The flagship accord announced during a visit to India by President Vladimir Putin was for the formidable S-400 surface-to-air missile defence system, worth $5.2 billion according to an Indian source.

Other agreements — announced following a meeting between Putin and Prime Minister Narendra Modi that began with a hug — were in railways, fertilisers and space, with Russia set to train astronauts for India’s first crewed space mission in 2022.

“We welcome you as a leader of a country which has second-to-none relations with us,” Modi told a joint news conference. “Today we have taken decisions that will make our long term relations even stronger.” Russia “reiterated its unwavering support to India for permanent membership in an expanded UN Security Council” and for India joining the Nuclear Suppliers Group of countries controlling access to nuclear technology, a joint statement said.

Russian state-owned reactor manufacturer Rosatom said in a statement that the two countries want to build six Russian-design nuclear reactors on a new site in India, boost nuclear cooperation in third countries and new nuclear technologies and are considering building nuclear plants together.

Under deals signed by Modi and Putin, Russia will build six nuclear plants in India

The firm said Russia would offer to build its third-generation VVER reactor on the new site and would increase the level of participation of Indian companies in the project.

A Rosatom official said the pact is not a firm contract yet, but an agreement to work towards a contract.

India has not chosen the new site yet, which could be controversial as the country has seen vehement protests against new nuclear sites.

If confirmed, the agreement would be one of the biggest nuclear industry deals in recent years, and would bind the two countries for decades.

Two Russian-built VVER-1000 reactors have been in commercial operation in Kudankulam, southern India, since 2014 and 2017 respectively. Construction on two more started last year with a target for commercial start-up in 2025 and 2026.

Last year, the Russian and Indian governments signed an agreement to build reactors 5 and 6 on the site and Putin said at the time that Russia is ready to build a dozen reactors in India over the next 20 years. “We expect to start building a series of new units at a second site in India in the near future,” Rosatom Director-General Alexey Likhachev said in a statement.

Rosatom has become the world’s largest nuclear reactor builder as the financial problems of the two big Western firms Westinghouse Areva have crimped their ability to develop nuclear plants abroad. Rosatom operates 35 reactors in Russia with a combined capacity of 28 gigawatt and says it has a portfolio of 36 nuclear power plant projects in 12 countries.

Westinghouse and Areva, now owned by EDF, have for years negotiated deals to build reactors in India but have made little progress, partly because Indian nuclear liability legislation gives reactor manufacturers less protection against claims for damages in case of accidents.

Russia and India have been close since the 1950s and Moscow remains its biggest source of weaponry as it prepares itself for perceived potential threats from China and Pakistan.

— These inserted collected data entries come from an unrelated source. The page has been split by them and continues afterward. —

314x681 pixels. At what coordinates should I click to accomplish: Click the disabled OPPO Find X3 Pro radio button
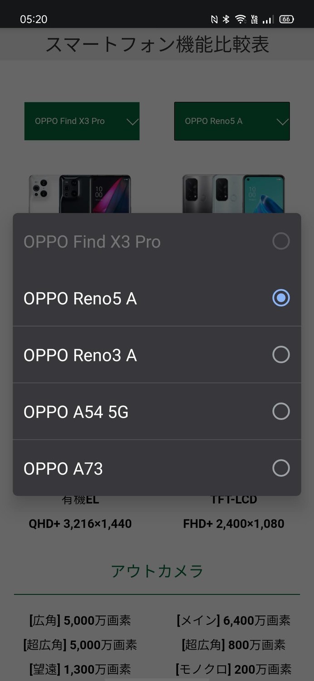[x=281, y=241]
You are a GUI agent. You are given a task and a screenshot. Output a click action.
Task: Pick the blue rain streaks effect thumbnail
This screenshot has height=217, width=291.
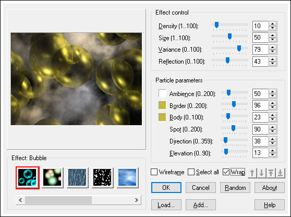pos(78,178)
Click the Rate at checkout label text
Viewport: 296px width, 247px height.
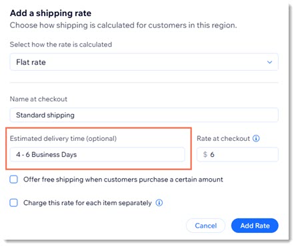[223, 139]
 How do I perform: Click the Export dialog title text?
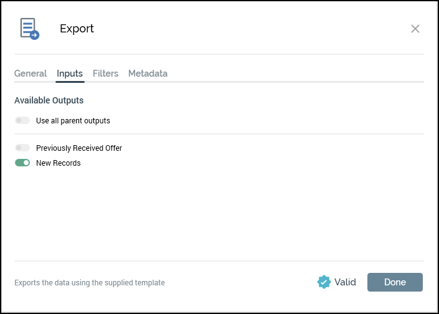tap(77, 29)
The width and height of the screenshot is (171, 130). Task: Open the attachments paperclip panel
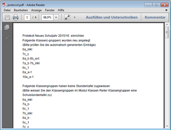(7, 38)
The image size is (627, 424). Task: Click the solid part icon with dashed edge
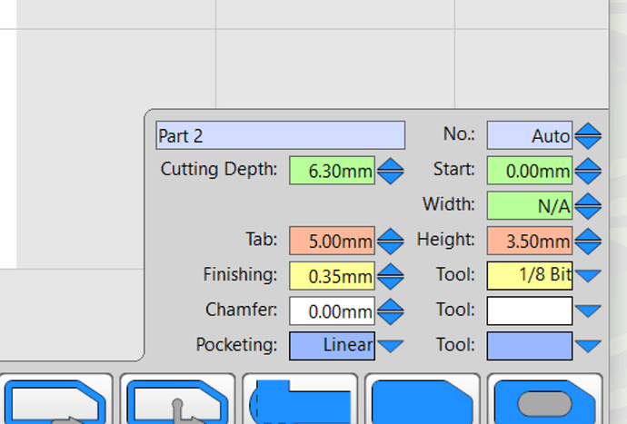(301, 399)
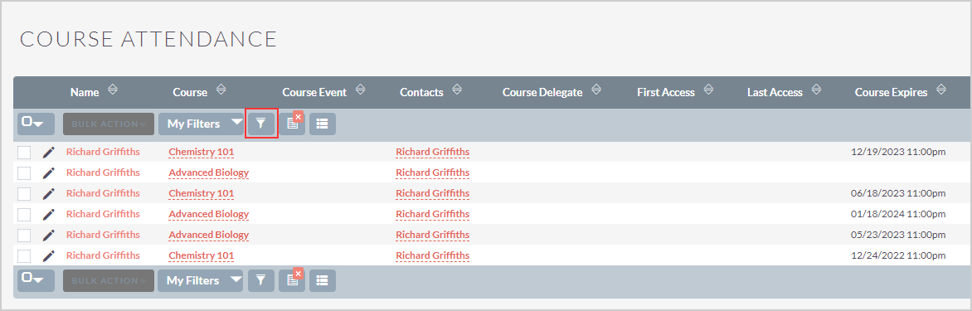
Task: Open Chemistry 101 course link in first row
Action: (202, 152)
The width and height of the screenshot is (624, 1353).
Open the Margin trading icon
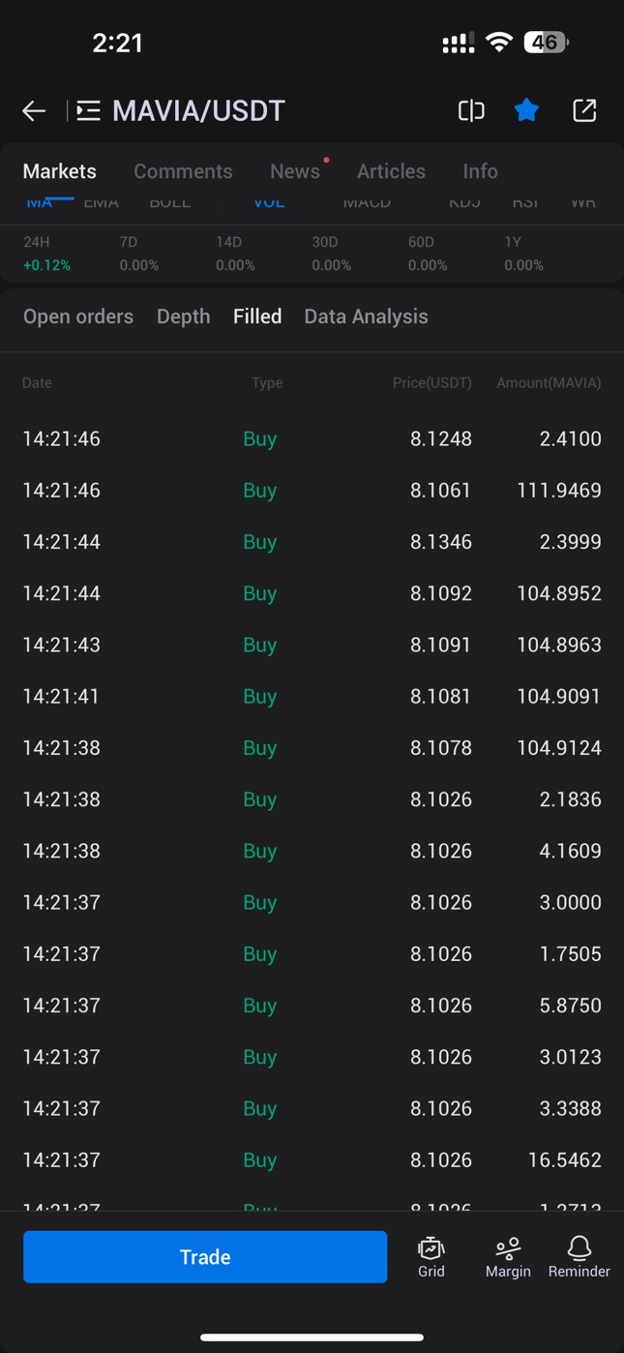[x=508, y=1257]
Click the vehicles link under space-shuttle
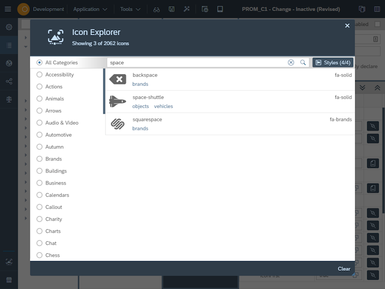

India has also been irked by Trump’s decision to exit from the 2015 nuclear deal between major powers and Iran, a major supplier of oil to the fast-growing Indian economy.

Meanwhile Indo-Russian annual trade has slipped below $10 billion since 2014, as Modi cultivated closer diplomatic and economic ties with Washington, while Russia has courted Pakistan and China.

The president of state-run Russian bank VTB, Andrei Kostin, said in Delhi on Friday that the two countries aimed to triple the two-way flow of goods and services to $30 billion.

“We have a strategic partnership and a very harmonious dialogue at the political level,” Kostin told reporters.

“But we have to complete this with the strengthening of economic ties.”